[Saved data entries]
# # # # # # #

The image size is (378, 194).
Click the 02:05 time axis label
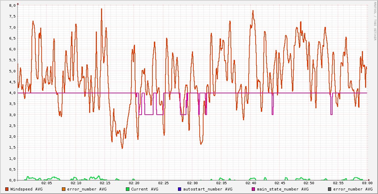[x=47, y=183]
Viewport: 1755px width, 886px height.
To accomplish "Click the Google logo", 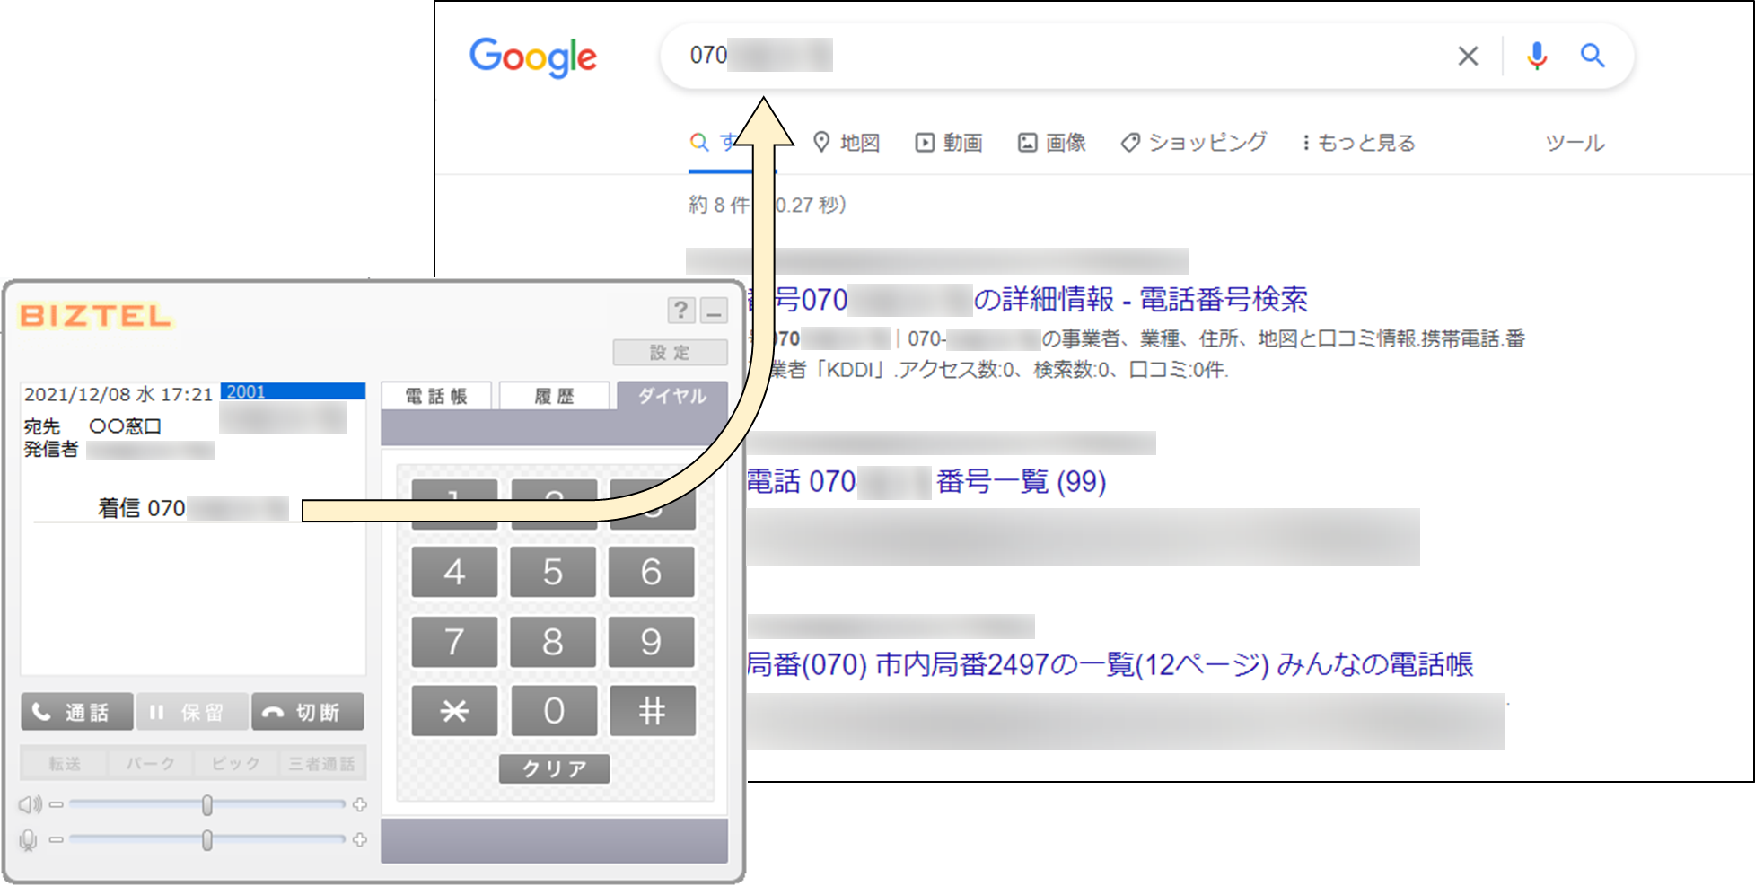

# # # # # # #

- _Instructions to follow_: Every record above, copied exactly and without a single picture, makes up the answer.

- _Output of the exercise_:
The image size is (378, 194).
Click the 02:05 time axis label
[x=47, y=183]
Viewport: 1755px width, 886px height.
To accomplish "Click the Google logo", 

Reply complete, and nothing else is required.